Re: Implementing TinkerPop on top of GraphX

York, Brennon Thu, 06 Nov 2014 16:40:16 -0800

My personal 2c is that, since GraphX is just beginning to provide a full 
featured graph API, I think it would be better to align with the TinkerPop 
group rather than roll our own. In my mind the benefits out way the detriments 
as follows:

Benefits:
* GraphX gains the ability to become another core tenant within the TinkerPop 
community allowing a more diverse group of users into the Spark ecosystem.
* TinkerPop can continue to maintain and own a solid / feature-rich graph API 
that has already been accepted by a wide audience, relieving the pressure of 
“one off” API additions from the GraphX team.
* GraphX can demonstrate its ability to be a key player in the GraphDB space 
sitting inline with other major distributions (Neo4j, Titan, etc.).
* Allows for the abstract graph traversal logic (query API) to be owned and 
maintained by a group already proven on the topic.

Drawbacks:
* GraphX doesn’t own the API for its graph query capability. This could be seen 
as good or bad, but it might make GraphX-specific implementation additions more 
tricky (possibly). Also, GraphX will need to maintain the features described 
within the TinkerPop API as that might change in the future.

From: Kushal Datta <[email protected]<mailto:[email protected]>>
Date: Thursday, November 6, 2014 at 4:00 PM
To: "York, Brennon" 
<[email protected]<mailto:[email protected]>>
Cc: Kyle Ellrott <[email protected]<mailto:[email protected]>>, Reynold 
Xin <[email protected]<mailto:[email protected]>>, 
"[email protected]<mailto:[email protected]>" 
<[email protected]<mailto:[email protected]>>, Matthias Broecheler 
<[email protected]<mailto:[email protected]>>
Subject: Re: Implementing TinkerPop on top of GraphX

Before we dive into the implementation details, what are the high level 
thoughts on Gremlin/GraphX? Scala already provides the procedural way to query 
graphs in GraphX today. So, today I can run g.vertices().filter().join() 
queries as OLAP in GraphX just like Tinkerpop3 Gremlin, of course sans the 
useful operators that Gremlin offers such as outE, inE, loop, as, dedup, etc. 
In that case is mapping Gremlin operators to GraphX api's a better approach or 
should we extend the existing set of transformations/actions that GraphX 
already offers with the useful operators from Gremlin? For example, we add 
as(), loop() and dedup() methods in VertexRDD and EdgeRDD.

Either way we get a desperately needed graph query interface in GraphX.

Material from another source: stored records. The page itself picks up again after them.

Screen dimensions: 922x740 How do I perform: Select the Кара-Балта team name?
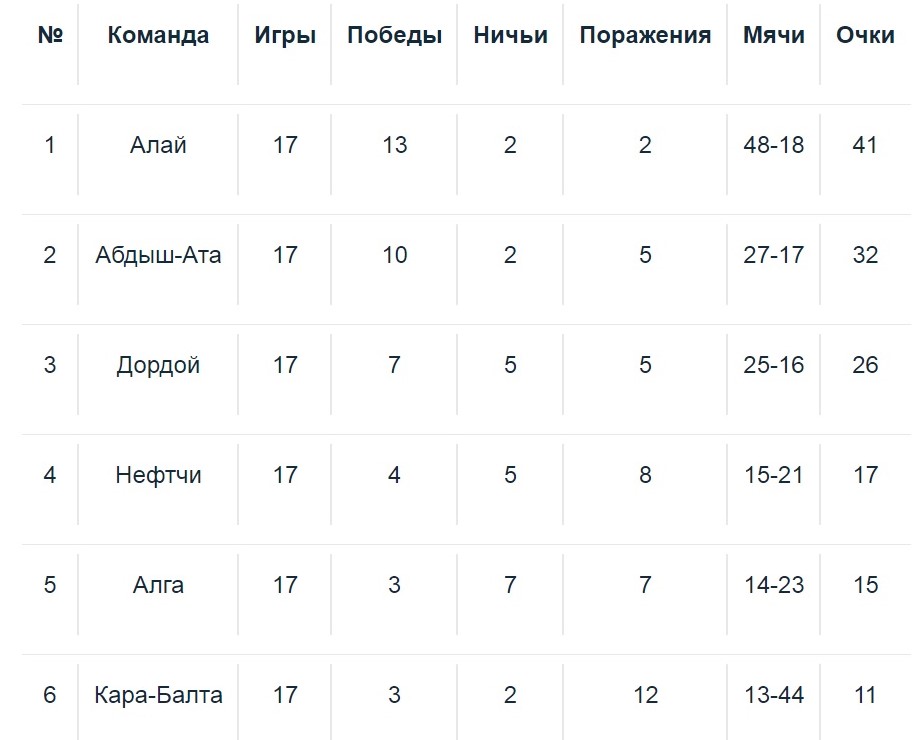pyautogui.click(x=158, y=695)
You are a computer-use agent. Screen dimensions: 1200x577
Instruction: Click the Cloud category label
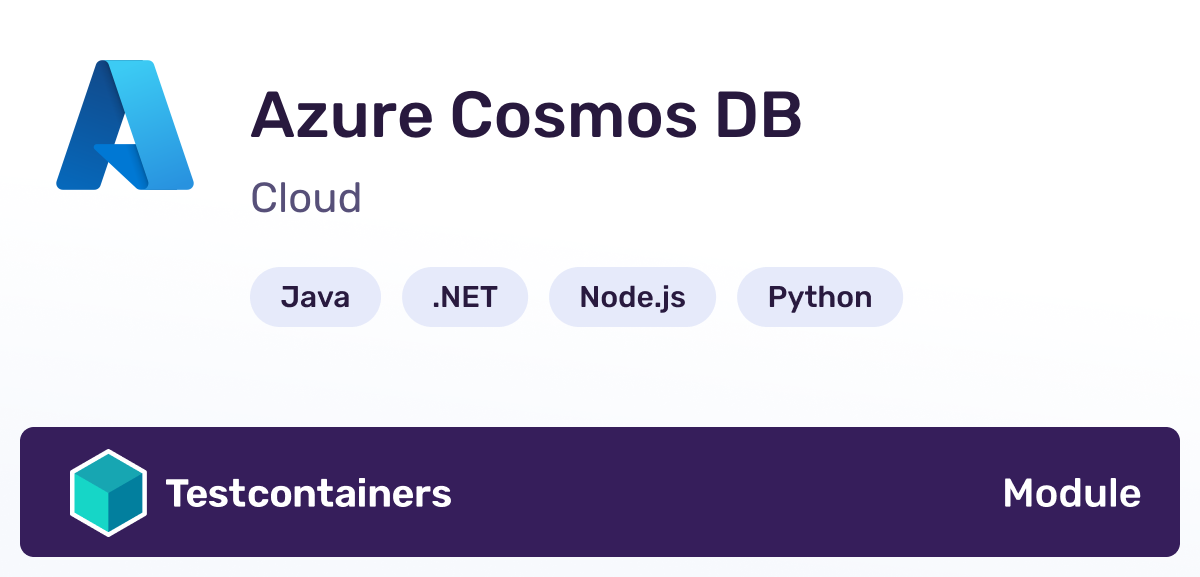pos(306,198)
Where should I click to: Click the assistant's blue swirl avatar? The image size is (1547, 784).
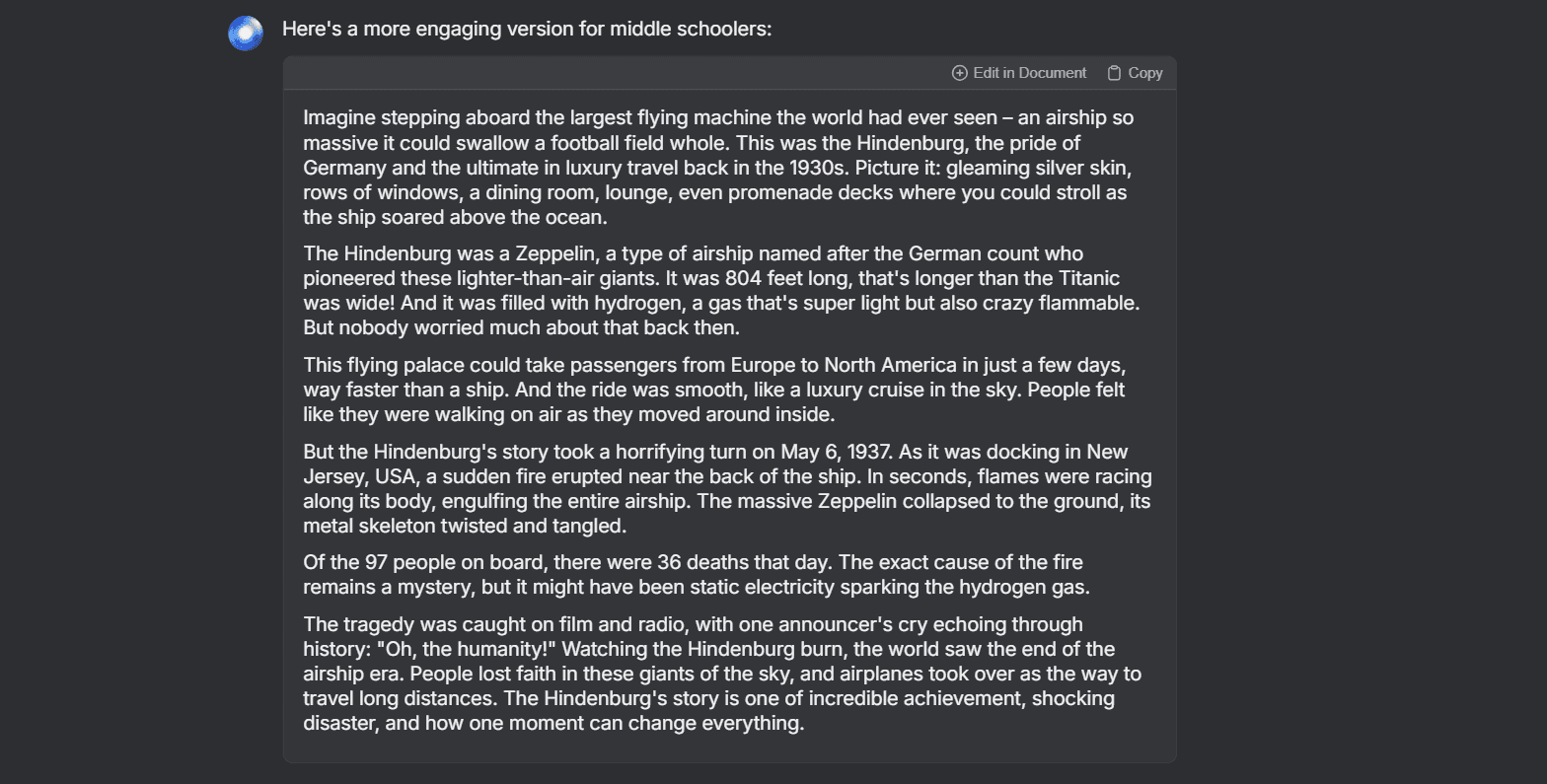pyautogui.click(x=246, y=33)
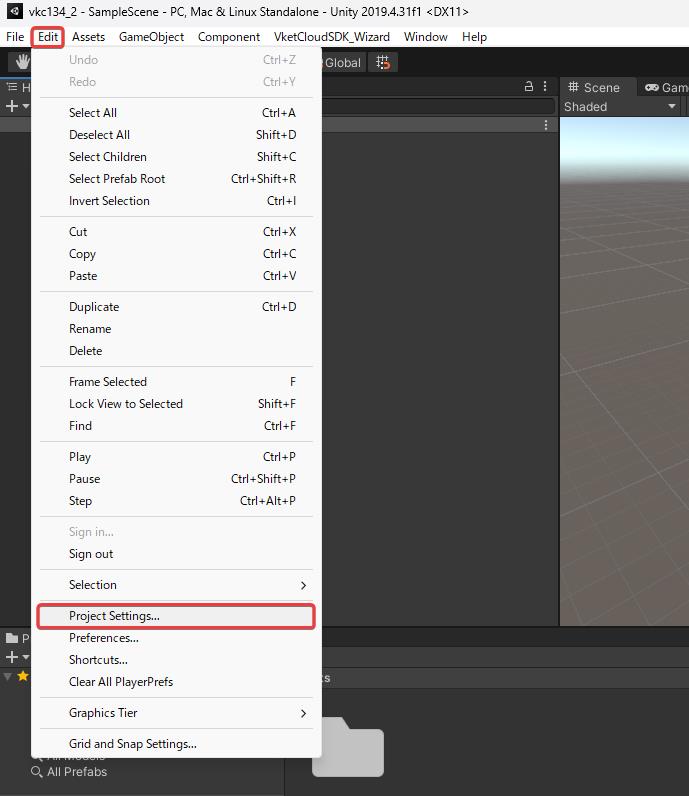The width and height of the screenshot is (689, 796).
Task: Open the VketCloudSDK_Wizard menu
Action: point(331,37)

On Thu, Nov 6, 2014 at 3:25 PM, York, Brennon 
<[email protected]<mailto:[email protected]>> wrote:
This was my thought exactly with the TinkerPop3 release. Looks like, to move 
this forward, we’d need to implement gremlin-core per 
<http://www.tinkerpop.com/docs/3.0.0.M1/#_implementing_gremlin_core>. The real 
question lies in whether GraphX can only support the OLTP functionality, or if 
we can bake into it the OLAP requirements as well. At a first glance I believe 
we could create an entire OLAP system. If so, I believe we could do this in a 
set of parallel subtasks, those being the implementation of each of the 
individual API’s (Structure, Process, and, if OLAP, GraphComputer) necessary 
for gremlin-core. Thoughts?

From: Kyle Ellrott <[email protected]<mailto:[email protected]>>
Date: Thursday, November 6, 2014 at 12:10 PM
To: Kushal Datta <[email protected]<mailto:[email protected]>>
Cc: Reynold Xin <[email protected]<mailto:[email protected]>>, "York, 
Brennon" <[email protected]<mailto:[email protected]>>, 
"[email protected]<mailto:[email protected]>" 
<[email protected]<mailto:[email protected]>>, Matthias Broecheler 
<[email protected]<mailto:[email protected]>>
Subject: Re: Implementing TinkerPop on top of GraphX

I still have to dig into the Tinkerpop3 internals (I started my work long 
before it had been released), but I can say that to get the Tinerpop2 Gremlin 
pipeline to work in the GraphX was a bit of a hack. The whole Tinkerpop2 
Gremlin design was based around streaming pipes of data, rather then large 
distributed map-reduce operations. I had to hack the pipes to aggregate all of 
the data and pass a single object wrapping the GraphX RDDs down the pipes in a 
single go, rather then streaming it element by element.
Just based on their description, Tinkerpop3 may be more amenable to the Spark 
platform.

Kyle

On Thu, Nov 6, 2014 at 11:55 AM, Kushal Datta 
<[email protected]<mailto:[email protected]>> wrote:
What do you guys think about the Tinkerpop3 Gremlin interface?
It has MapReduce to run Gremlin operators in a distributed manner and Giraph to 
execute vertex programs.

The Tinkpop3 is better suited for GraphX.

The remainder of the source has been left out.